Not Just Breath

Why Breathing Isn’t Just About the Breath: The Missing Links in Breathwork

Breathwork has exploded in popularity - and for good reason.

Breathing is something we do thousands of times a day without thinking, but when we start paying attention, really tuning into how we breathe, it can become one of the most powerful tools for healing, regulation, and rebuilding trust in our bodies.

But here’s the catch: you can’t breathe well in a body that’s restricted, imbalanced, or disconnected - and that’s where many breathwork approaches fall short.

Let’s dig into a side of breathing that often gets overlooked: the physical structures that support it, and how neural imbalances and muscular restrictions can stand in the way of breathing with ease, depth, and integrity.

It’s Not Just the Lungs - It’s the Whole System

Breathing is a full-body movement pattern. It relies on a coordinated effort between the diaphragm (our primary breathing muscle), the intercostals and muscles around the ribs, the pelvic floor and abdominal wall, the spine, shoulders, rib cage and feet, and also the nervous system, which regulates all of the above.

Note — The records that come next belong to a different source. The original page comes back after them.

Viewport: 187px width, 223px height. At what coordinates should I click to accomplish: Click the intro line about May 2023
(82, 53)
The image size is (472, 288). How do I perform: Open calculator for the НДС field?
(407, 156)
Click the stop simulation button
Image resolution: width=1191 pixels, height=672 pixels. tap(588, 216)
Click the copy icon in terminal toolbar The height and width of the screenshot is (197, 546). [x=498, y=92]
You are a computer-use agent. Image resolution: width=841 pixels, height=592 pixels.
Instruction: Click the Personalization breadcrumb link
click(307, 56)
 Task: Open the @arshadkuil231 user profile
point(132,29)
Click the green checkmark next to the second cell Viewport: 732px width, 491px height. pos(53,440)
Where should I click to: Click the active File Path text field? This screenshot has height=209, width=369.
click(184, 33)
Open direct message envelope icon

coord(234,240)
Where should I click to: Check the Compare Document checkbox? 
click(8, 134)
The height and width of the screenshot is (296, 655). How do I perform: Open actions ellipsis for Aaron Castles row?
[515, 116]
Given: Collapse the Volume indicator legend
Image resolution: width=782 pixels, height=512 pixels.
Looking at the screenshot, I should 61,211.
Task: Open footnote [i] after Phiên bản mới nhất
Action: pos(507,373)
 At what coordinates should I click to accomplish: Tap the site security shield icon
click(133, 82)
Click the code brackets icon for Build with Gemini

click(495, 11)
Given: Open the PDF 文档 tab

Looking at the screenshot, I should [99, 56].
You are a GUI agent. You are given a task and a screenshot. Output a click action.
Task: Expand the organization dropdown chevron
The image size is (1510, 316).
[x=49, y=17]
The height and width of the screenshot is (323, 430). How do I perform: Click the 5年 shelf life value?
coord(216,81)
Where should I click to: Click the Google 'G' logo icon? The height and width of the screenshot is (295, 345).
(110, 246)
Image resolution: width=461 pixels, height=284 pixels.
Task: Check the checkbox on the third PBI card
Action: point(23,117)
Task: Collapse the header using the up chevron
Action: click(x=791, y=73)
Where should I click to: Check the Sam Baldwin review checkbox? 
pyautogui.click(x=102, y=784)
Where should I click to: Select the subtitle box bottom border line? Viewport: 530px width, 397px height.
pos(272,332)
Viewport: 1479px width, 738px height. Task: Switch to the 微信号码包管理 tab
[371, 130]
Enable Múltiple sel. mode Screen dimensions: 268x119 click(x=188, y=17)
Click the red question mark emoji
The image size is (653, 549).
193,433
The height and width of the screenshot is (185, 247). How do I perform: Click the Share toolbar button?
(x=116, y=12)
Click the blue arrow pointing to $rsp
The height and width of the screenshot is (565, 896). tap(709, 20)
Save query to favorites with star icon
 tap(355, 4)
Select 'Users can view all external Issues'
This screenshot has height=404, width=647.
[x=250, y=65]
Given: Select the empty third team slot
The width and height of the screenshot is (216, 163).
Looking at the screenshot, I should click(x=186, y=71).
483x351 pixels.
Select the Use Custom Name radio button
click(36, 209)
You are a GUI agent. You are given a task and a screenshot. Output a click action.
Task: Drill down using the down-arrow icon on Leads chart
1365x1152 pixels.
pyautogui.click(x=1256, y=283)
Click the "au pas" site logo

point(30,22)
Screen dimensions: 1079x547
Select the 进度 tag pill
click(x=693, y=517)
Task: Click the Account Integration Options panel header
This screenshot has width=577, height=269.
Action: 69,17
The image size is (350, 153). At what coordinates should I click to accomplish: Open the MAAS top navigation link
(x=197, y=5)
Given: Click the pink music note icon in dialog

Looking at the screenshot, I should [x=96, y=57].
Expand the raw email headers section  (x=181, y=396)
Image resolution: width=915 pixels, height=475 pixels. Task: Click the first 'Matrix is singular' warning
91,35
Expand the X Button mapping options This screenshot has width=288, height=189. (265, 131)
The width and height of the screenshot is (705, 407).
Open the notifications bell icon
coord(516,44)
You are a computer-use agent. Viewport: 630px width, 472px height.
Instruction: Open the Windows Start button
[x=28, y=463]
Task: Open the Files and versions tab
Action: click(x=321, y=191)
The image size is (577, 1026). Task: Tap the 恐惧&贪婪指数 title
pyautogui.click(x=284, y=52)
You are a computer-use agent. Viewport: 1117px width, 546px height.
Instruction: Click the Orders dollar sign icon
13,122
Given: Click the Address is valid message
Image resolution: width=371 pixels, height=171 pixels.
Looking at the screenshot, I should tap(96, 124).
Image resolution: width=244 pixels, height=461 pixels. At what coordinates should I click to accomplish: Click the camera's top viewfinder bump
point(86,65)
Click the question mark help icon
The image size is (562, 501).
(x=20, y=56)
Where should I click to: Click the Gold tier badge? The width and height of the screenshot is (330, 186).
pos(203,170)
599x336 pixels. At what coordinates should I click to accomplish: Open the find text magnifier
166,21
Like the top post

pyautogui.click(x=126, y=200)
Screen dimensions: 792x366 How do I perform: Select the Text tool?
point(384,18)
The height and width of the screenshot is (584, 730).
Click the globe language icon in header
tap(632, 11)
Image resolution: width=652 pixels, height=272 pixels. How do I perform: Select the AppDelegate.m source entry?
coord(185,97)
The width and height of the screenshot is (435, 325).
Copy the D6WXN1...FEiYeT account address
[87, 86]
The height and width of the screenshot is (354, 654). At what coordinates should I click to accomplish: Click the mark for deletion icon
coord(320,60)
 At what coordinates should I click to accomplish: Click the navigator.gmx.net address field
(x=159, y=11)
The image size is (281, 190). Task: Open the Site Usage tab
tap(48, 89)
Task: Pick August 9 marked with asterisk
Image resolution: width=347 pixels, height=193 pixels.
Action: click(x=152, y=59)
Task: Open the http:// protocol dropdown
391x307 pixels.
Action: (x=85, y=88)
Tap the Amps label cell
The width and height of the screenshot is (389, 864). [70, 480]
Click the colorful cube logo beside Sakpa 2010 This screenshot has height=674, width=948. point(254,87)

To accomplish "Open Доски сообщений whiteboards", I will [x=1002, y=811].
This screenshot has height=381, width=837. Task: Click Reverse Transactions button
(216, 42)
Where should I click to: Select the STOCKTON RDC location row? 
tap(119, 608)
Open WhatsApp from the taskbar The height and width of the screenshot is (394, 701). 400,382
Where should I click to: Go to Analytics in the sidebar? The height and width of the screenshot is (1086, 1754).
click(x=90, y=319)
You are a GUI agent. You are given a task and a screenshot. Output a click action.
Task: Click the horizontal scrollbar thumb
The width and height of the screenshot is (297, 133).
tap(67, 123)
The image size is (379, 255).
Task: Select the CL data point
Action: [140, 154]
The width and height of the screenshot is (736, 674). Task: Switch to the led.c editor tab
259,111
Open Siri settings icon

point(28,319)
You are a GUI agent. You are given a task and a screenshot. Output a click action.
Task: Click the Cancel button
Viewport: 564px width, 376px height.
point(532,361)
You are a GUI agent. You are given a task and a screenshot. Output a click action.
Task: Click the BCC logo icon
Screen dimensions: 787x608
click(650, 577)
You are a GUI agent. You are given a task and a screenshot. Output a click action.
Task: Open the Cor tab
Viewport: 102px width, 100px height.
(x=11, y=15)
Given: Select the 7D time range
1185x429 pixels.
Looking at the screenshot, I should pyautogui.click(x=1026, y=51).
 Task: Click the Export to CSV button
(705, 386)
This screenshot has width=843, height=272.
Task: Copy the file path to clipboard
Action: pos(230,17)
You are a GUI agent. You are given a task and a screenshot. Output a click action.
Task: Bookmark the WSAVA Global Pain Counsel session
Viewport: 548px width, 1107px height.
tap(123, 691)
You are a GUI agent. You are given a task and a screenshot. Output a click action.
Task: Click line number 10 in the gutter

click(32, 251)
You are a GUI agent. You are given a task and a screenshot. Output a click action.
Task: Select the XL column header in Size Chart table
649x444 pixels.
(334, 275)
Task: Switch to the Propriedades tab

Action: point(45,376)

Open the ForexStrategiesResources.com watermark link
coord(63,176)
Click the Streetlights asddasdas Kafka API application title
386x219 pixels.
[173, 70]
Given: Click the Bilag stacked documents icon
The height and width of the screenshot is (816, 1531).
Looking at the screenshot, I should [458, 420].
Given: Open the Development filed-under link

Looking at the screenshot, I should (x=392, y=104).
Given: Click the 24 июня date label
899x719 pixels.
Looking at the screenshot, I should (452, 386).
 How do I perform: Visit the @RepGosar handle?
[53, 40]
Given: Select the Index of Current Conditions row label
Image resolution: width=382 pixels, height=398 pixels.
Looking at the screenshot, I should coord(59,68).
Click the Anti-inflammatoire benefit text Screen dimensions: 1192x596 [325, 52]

If any of these elements are restricted or out of sync - whether from injury, stress, posture, or long-standing neural patterns, breathing becomes shallow, strained, or compensatory.

When the brain and body stop communicating smoothly, we can get neural imbalances. The nervous system controls every breath we take, often without us noticing. But when we experience trauma, chronic stress, injury or disuse, or even just our habit of poor posture, the neural pathways that regulate breathing can become disrupted.

This can lead to overuse of accessory muscles (neck, chest, upper traps), under-recruitment of the diaphragm, poor integration between breath and movement and a disconnect between breath and core stability.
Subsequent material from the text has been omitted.